> **CONSIGNES ET EXIGENCES**:
Recopiez les lignes en commençant à celle qui contient « You are a GUI » et en vous arrêtant après celle qui contient « [x=186, y=119] », en remplaçant « screenshot » par « screen capture » sans rien changer d'autre. Ne reproduisez pas les images dans votre réponse.

───── LIGNES DE DONNÉES

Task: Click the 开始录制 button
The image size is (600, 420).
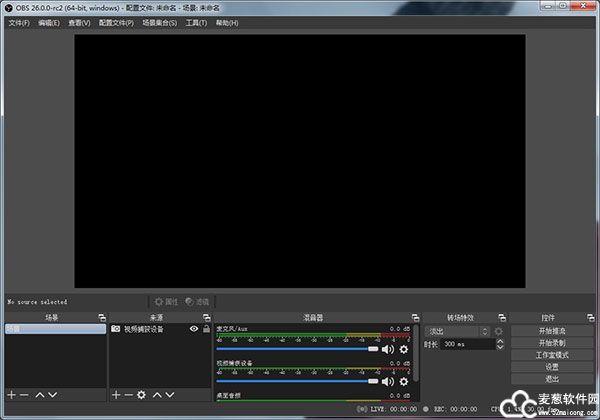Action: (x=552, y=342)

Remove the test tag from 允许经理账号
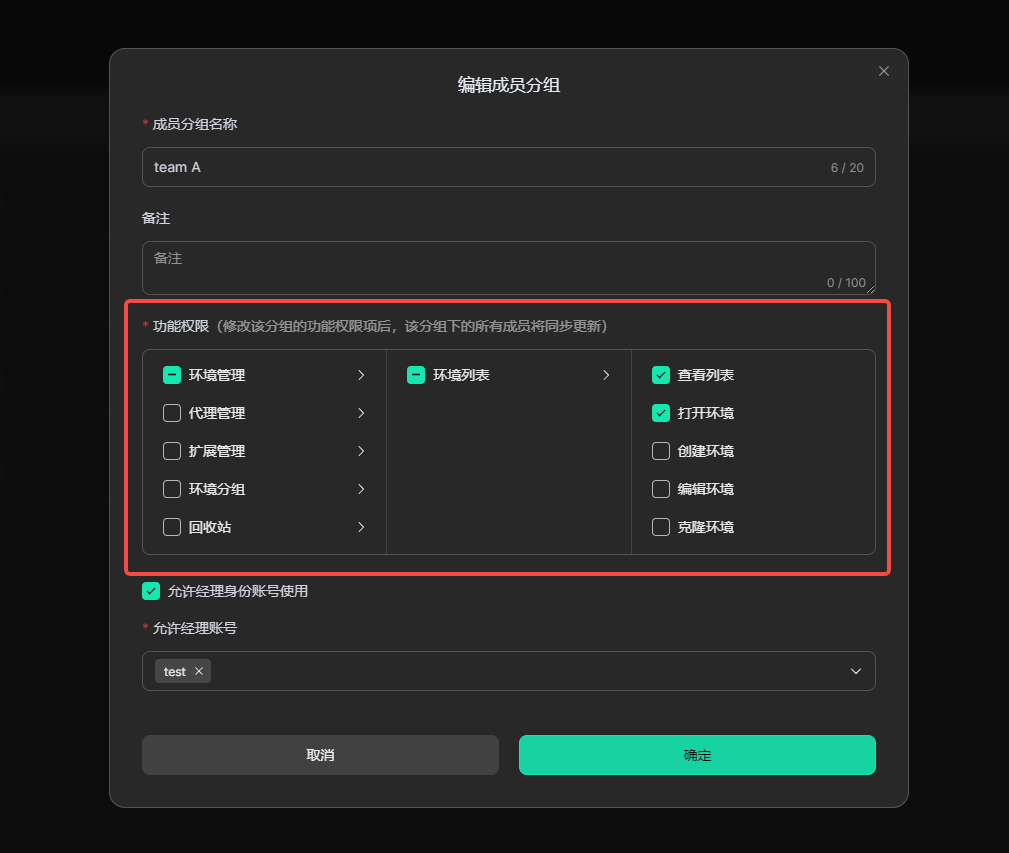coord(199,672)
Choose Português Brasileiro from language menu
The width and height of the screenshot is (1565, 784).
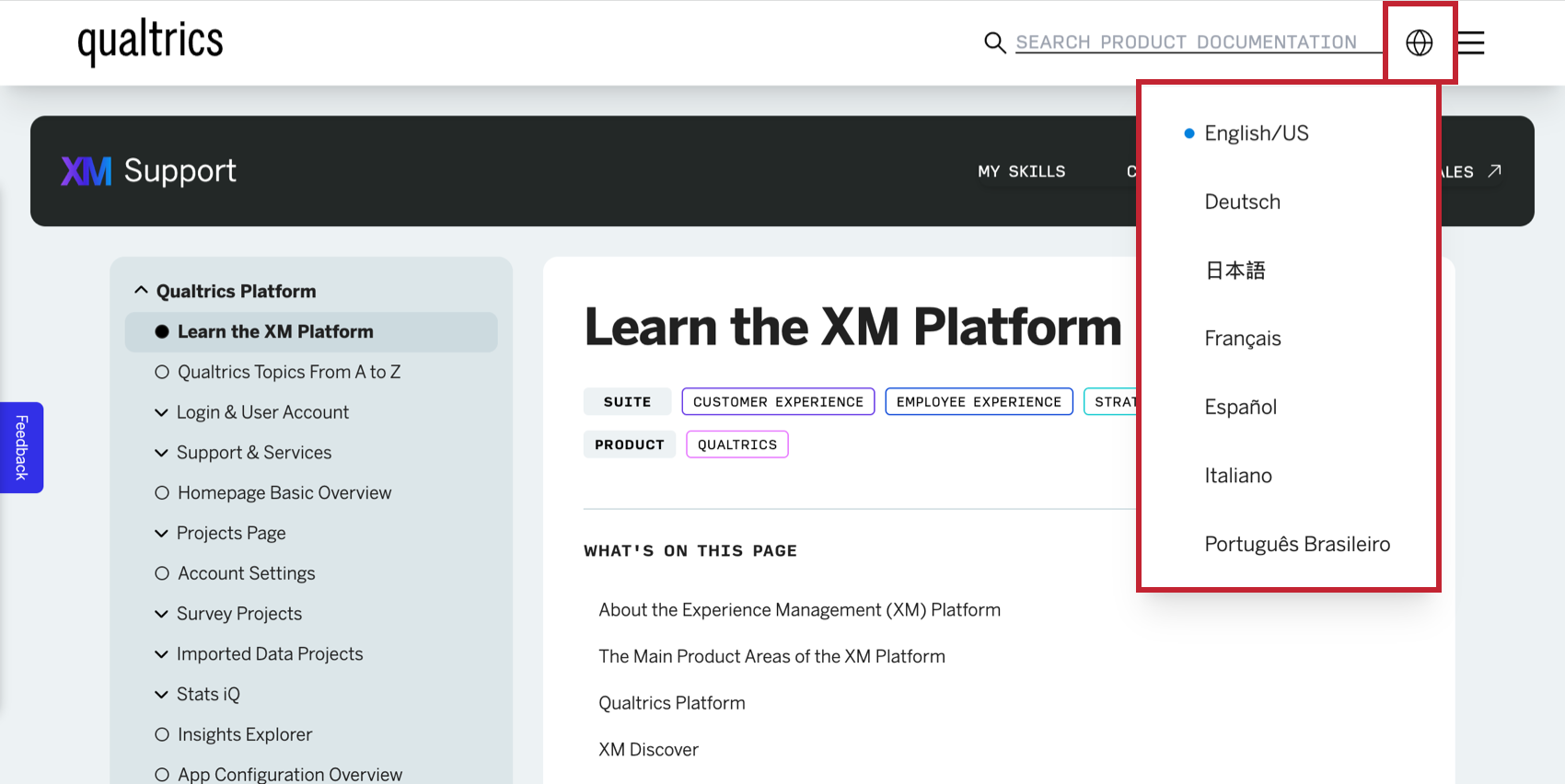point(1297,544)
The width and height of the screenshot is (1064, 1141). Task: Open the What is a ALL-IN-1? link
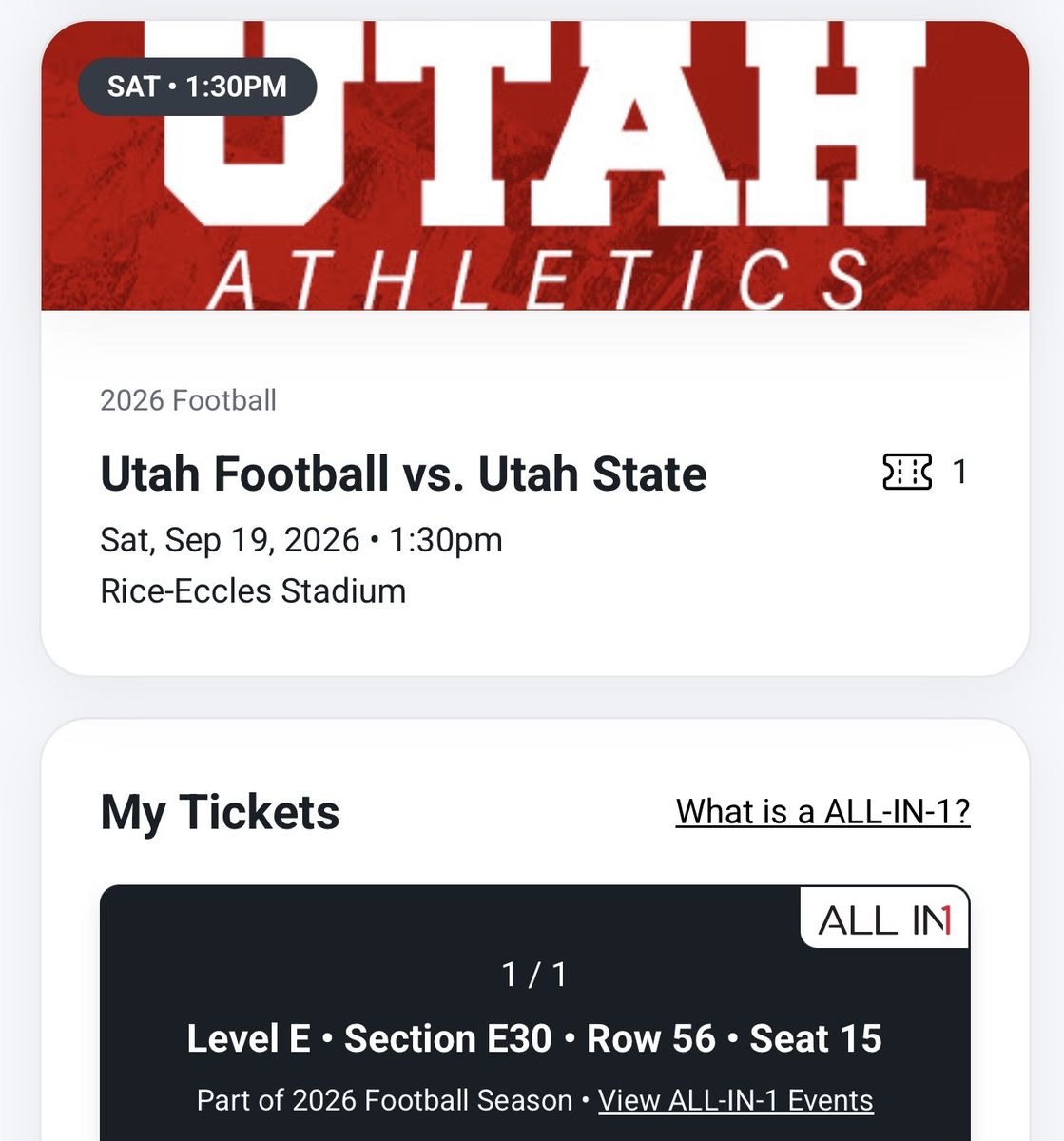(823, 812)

──────────
───── LIGNES DE DONNÉES

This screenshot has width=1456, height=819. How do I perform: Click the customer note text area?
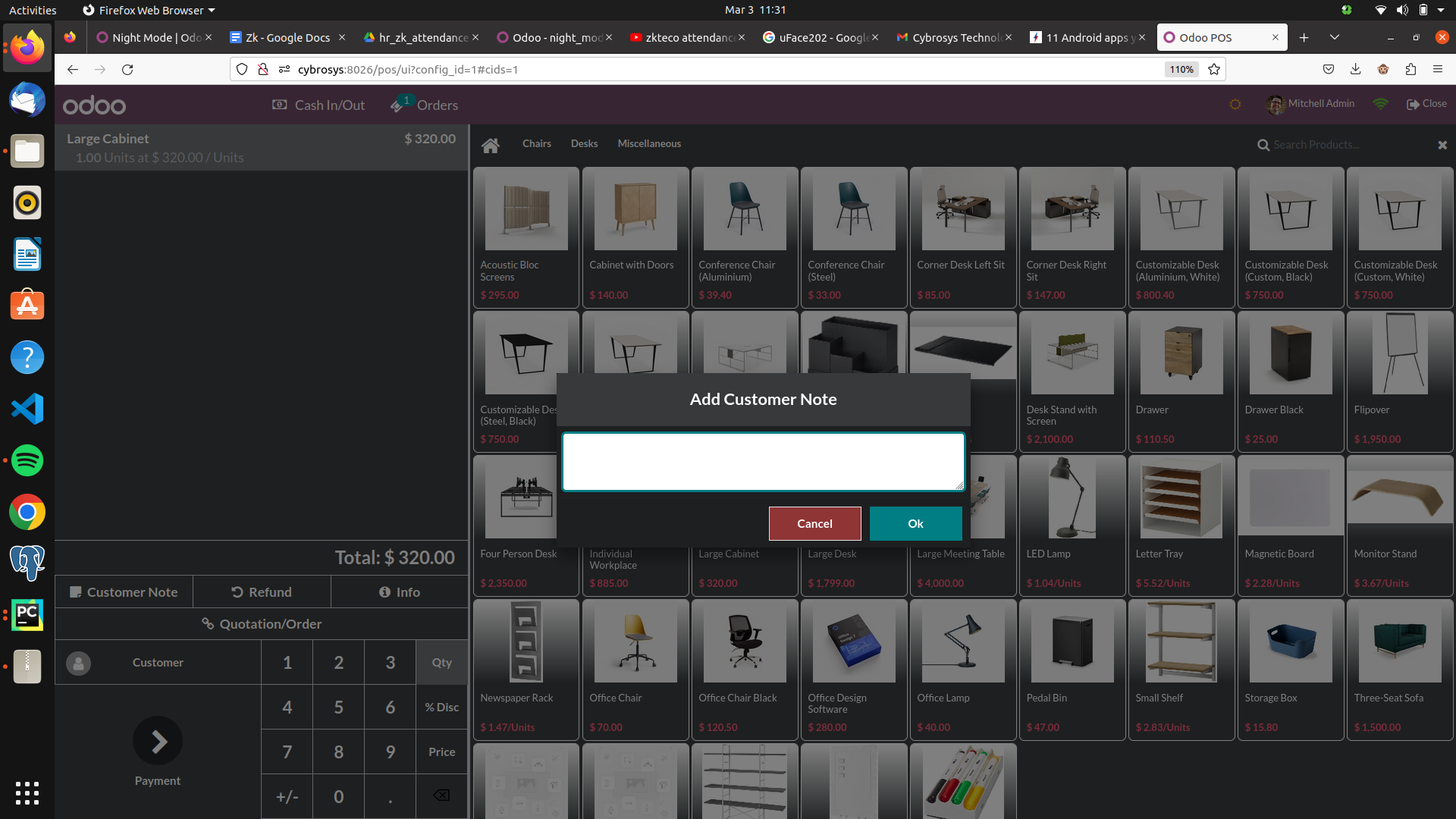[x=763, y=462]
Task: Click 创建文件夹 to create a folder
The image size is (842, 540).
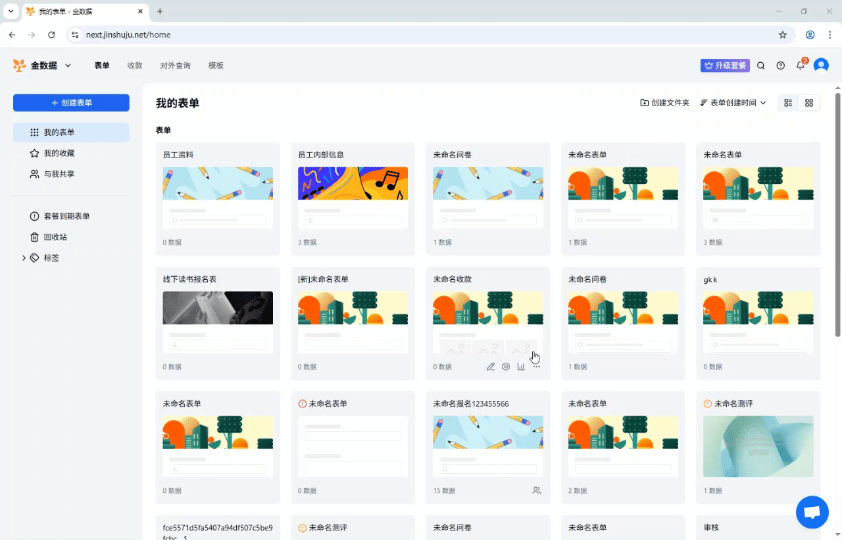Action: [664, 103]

──────────
───── LIGNES DE DONNÉES

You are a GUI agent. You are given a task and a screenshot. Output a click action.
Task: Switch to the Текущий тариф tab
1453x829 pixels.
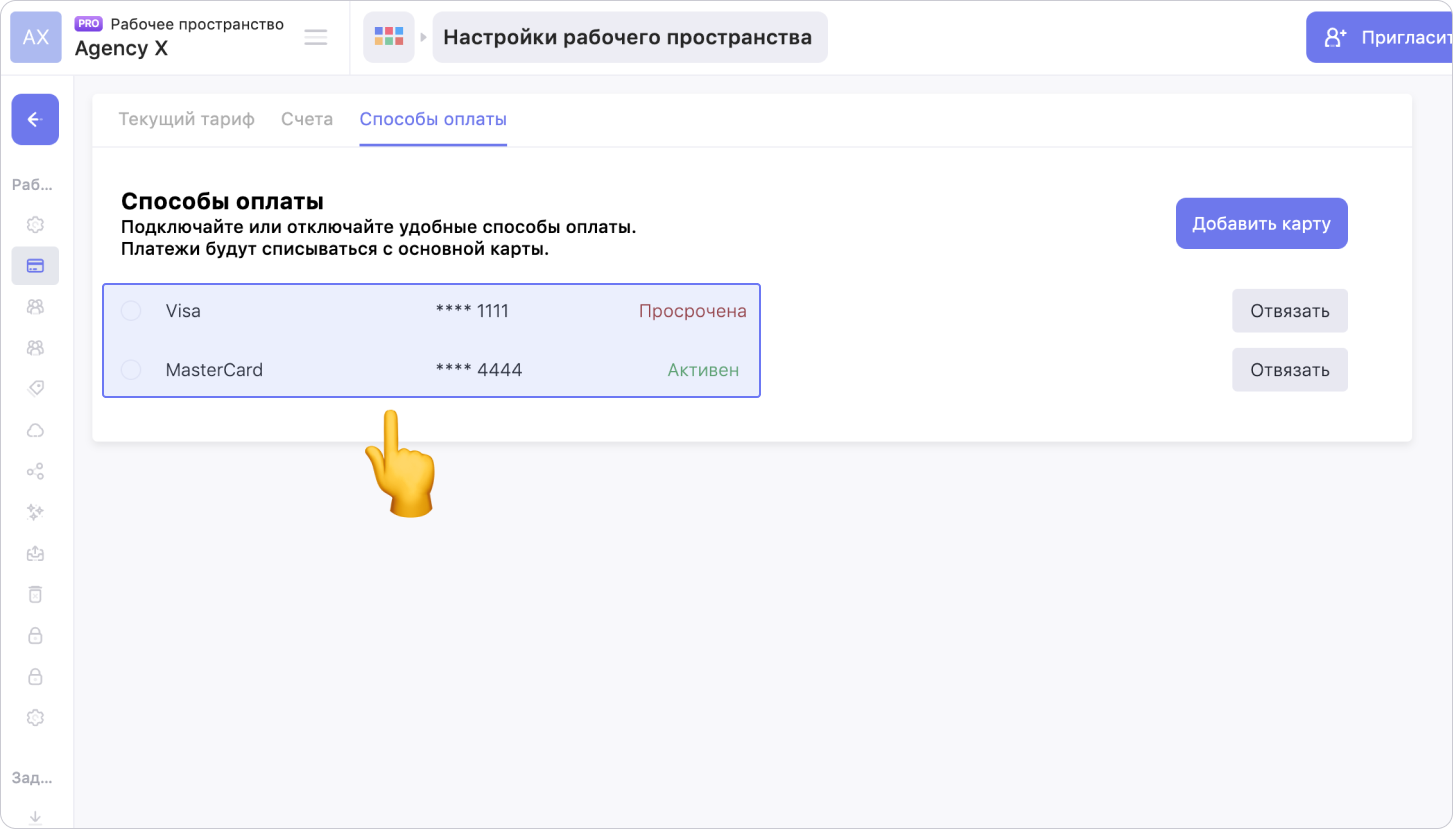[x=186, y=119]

──────────

> **RÉSULTAT OBTENU**:
You are a GUI agent. You are given a task and a screen capture. Output a click action.
Task: Switch to the Текущий тариф tab
1453x829 pixels.
[x=186, y=119]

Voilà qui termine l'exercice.